Enrique, thank you very much for the comprehensive response. Mary Beth, if we can go to the next caller, please.

Thank you. A couple of questions. On solanezumab, I know, obviously, everyone's expecting and watching the results of EXPEDITION3. But if that trial is a total fail, what happens to the prodromal trial? Would that completely continue unchanged? Or could it potentially get scrapped? The second question was on baricitinib. I know there's a fair amount of excitement around the upcoming launch and the profile has looked promising. But I can't help but think that it's going get meaningfully sidelined by payers in the U.S., given how crowded this market is. I'm wondering if you can comment on this assessment.

Great, Tim. Thank you for the questions. Dave, we'll move over to you for these two.

Great, thanks, Tim. I think we've talked about the various scenarios with sola before. We continue to characterize it as a high-risk, high-reward program. The scenario you paint is what we think is the least probable, but it certainly could happen. In this scenario, sola would really not separate at all from placebo. I think we would be re-evaluating all of the sola programs, frankly, Tim. And the way we've set up the prodromal program, which we've just begun, is there's a recruitment start with a special cohort that we can also evaluate more information on. We're doing this for a couple of reasons. But one of the reasons is the ability to stop the trial should EXPEDITION3 be negative. So we've gated the investment in that way. As I said, we're not counting on that as the most probable scenario, but we're prepared for that contingency. We're excited about baricitinib, too. The profile from the Phase III program, four very large studies, is extremely positive. That drug is under review at the FDA and we're anticipating a launch sometime in 2017. You are identifying a key issue in that class. RA is crowded. It is heavily managed by payers. Lilly has a strategy on baricitinib to really focus on the differentiation of the product versus the standards of care of methotrexate and Humira. We want to position the product in really the pre-biologic setting. That may take some time to achieve, as you're pointing out. However, I would say there are all kinds of payers. And those that are more clinically-focused and focused on improving outcomes for a pretty significant condition, life-long condition for young people, RA, we think we can make early headway in those settings. Others which may be more sensitive to rebate flow, et cetera, obviously that's going to be more difficult. But I think Lilly's prepared to be patient and build out the product through time. Reminding everyone that the current IP is very long and we have a long time to fulfill full value for baricitinib. Thanks for the questions.
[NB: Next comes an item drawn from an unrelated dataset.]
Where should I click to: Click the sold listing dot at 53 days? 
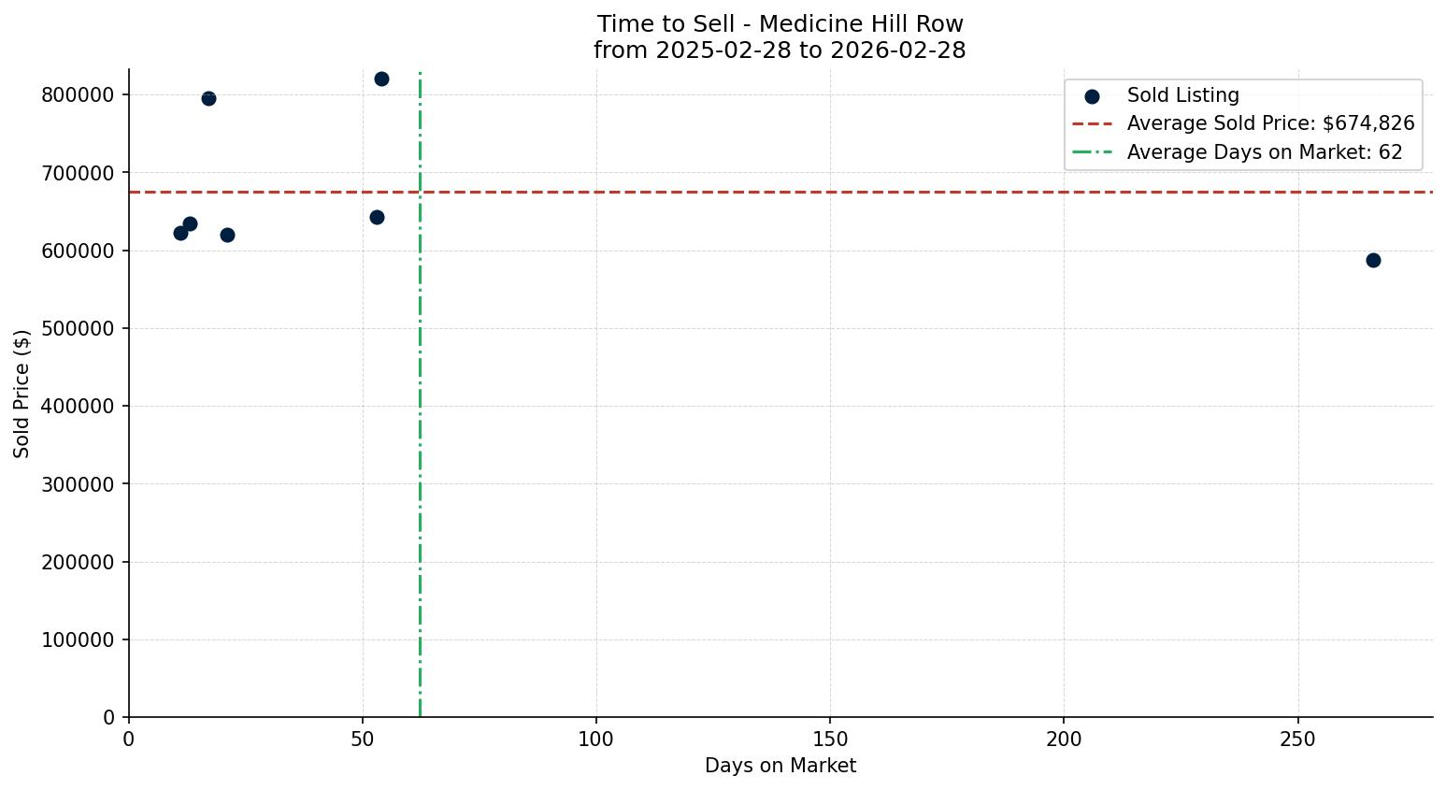point(377,217)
Great. Thank you, Dave. Mary Beth, if we can go to the next caller, please.

Yes, thank you very much. Dave, a question on Taltz and the anti-IL-17 class. I understand the commentary around the growing class. And clearly, if we listen to Novartis, they'll be quite enthusiastic. I'm just wondering, though, as we look quarter-to-quarter at the U.S. sales, while the rate's nice, the absolute numbers I guess one could say it's rather anemic. And so the real question is around payers, I guess, and whether or not the full channel opportunity is being utilized by Lilly and, more importantly, how you think you might be able to address that relative to Cosentyx or others that may enter that market in psoriasis. Thank you for your time.

Great, Tony. Thank you for the question. Dave?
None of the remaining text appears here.